» **DIRECTION**: From the start of the listing through the line holding "Looking at the", inclusive, write the lines out again with "Viewport" changed to "Window size" and everything else left as it is.

Rows showing where targets appear:
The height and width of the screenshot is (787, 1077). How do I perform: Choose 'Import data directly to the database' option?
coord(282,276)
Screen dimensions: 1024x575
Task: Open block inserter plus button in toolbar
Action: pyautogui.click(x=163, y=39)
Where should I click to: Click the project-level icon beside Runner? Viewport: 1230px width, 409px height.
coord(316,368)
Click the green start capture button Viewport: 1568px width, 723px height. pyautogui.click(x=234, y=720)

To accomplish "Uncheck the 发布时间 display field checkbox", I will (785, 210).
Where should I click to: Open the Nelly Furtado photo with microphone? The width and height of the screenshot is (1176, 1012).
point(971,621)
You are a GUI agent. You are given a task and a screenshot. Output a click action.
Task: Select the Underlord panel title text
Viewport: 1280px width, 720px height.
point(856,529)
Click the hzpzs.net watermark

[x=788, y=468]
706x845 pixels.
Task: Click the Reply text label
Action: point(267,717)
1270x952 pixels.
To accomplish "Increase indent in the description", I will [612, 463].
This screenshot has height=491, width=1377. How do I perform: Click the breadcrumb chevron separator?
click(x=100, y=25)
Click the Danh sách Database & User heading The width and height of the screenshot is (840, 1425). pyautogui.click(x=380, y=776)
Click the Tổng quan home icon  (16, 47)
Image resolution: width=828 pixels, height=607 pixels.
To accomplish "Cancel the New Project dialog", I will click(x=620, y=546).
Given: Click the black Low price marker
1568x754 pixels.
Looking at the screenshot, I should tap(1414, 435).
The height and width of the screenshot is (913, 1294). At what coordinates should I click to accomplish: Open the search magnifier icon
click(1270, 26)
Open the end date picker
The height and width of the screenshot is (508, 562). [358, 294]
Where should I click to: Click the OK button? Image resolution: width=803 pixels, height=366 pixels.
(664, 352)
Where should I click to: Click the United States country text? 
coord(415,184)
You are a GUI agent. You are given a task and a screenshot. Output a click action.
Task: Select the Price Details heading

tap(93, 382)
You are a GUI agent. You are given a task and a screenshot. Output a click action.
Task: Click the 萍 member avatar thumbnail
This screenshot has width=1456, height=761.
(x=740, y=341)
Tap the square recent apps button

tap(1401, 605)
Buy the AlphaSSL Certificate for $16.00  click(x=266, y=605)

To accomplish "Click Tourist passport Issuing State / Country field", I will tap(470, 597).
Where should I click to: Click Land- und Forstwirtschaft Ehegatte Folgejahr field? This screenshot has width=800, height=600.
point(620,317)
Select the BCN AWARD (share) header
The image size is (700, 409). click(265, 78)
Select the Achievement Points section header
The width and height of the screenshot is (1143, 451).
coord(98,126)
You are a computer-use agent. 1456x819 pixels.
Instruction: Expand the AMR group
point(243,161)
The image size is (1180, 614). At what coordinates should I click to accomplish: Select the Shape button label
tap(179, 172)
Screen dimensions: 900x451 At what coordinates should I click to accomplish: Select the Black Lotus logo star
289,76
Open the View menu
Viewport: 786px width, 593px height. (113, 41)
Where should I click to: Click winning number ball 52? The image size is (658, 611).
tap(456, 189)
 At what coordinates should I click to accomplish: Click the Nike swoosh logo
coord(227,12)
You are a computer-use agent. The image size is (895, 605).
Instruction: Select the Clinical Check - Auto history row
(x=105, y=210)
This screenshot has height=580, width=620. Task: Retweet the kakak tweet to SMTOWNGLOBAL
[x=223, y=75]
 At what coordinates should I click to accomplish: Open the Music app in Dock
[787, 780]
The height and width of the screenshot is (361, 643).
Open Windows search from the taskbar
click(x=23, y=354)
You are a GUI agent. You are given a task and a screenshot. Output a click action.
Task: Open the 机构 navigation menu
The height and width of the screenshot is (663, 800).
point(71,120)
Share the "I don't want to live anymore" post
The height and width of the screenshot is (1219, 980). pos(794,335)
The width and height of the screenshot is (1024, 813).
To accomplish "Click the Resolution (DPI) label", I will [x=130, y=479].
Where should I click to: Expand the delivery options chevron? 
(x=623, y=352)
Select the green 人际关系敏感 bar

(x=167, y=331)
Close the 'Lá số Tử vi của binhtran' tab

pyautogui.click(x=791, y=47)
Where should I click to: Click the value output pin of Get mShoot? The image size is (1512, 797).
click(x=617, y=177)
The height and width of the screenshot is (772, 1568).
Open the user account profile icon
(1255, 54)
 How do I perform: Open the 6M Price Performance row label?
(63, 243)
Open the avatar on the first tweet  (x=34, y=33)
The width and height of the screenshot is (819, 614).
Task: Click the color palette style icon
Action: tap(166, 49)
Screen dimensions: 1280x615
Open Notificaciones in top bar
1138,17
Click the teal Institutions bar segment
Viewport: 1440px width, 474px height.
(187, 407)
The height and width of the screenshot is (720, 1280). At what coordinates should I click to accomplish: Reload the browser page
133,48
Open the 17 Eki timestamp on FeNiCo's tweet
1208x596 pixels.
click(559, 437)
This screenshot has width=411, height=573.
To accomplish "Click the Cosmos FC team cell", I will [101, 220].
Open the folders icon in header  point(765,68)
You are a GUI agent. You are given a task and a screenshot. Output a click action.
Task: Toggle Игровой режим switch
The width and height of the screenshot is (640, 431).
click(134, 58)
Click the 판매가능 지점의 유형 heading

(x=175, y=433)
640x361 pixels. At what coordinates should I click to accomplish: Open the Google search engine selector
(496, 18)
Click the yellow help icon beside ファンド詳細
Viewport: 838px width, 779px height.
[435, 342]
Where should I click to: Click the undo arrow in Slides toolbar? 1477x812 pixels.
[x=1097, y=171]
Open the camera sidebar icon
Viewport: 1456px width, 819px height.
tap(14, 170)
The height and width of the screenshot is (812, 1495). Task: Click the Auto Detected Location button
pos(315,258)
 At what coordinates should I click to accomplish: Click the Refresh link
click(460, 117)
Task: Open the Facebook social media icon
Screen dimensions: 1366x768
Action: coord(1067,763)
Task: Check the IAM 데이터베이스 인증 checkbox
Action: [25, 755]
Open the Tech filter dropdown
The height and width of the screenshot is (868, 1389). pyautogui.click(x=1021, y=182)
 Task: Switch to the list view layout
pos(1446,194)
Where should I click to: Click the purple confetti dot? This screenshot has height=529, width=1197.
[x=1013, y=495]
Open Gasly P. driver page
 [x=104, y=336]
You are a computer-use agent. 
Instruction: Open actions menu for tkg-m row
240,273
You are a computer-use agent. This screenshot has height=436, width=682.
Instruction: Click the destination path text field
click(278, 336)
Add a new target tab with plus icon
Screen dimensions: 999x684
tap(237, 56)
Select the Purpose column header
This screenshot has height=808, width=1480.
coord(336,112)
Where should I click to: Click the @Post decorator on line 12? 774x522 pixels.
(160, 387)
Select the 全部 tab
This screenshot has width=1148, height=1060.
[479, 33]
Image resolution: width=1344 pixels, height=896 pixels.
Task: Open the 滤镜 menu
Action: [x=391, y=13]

» **RESULT OF THIS EXERCISE**:
The height and width of the screenshot is (787, 1077). How do I perform: Choose 'Import data directly to the database' option?
coord(282,276)
Screen dimensions: 1024x575
Task: Open block inserter plus button in toolbar
Action: pyautogui.click(x=163, y=39)
Where should I click to: Click the project-level icon beside Runner? Window size: 1230px width, 409px height.
coord(316,368)
Click the green start capture button Window size: 1568px width, 723px height. pyautogui.click(x=234, y=720)

To accomplish "Uncheck the 发布时间 display field checkbox", I will (785, 210).
Where should I click to: Open the Nelly Furtado photo with microphone? The width and height of the screenshot is (1176, 1012).
point(971,621)
You are a GUI agent. You are given a task and a screenshot. Output a click action.
Task: Select the Underlord panel title text
Window size: 1280px width, 720px height.
point(856,529)
Click the hzpzs.net watermark

[x=788, y=468]
706x845 pixels.
Task: Click the Reply text label
Action: point(267,717)
1270x952 pixels.
To accomplish "Increase indent in the description", I will [612, 463].
This screenshot has height=491, width=1377. How do I perform: Click the breadcrumb chevron separator?
click(x=100, y=25)
Click the Danh sách Database & User heading The width and height of the screenshot is (840, 1425). pyautogui.click(x=380, y=776)
Click the Tổng quan home icon  (16, 47)
Image resolution: width=828 pixels, height=607 pixels.
To accomplish "Cancel the New Project dialog", I will click(x=620, y=546).
Given: Click the black Low price marker
1568x754 pixels.
Looking at the screenshot, I should tap(1414, 435).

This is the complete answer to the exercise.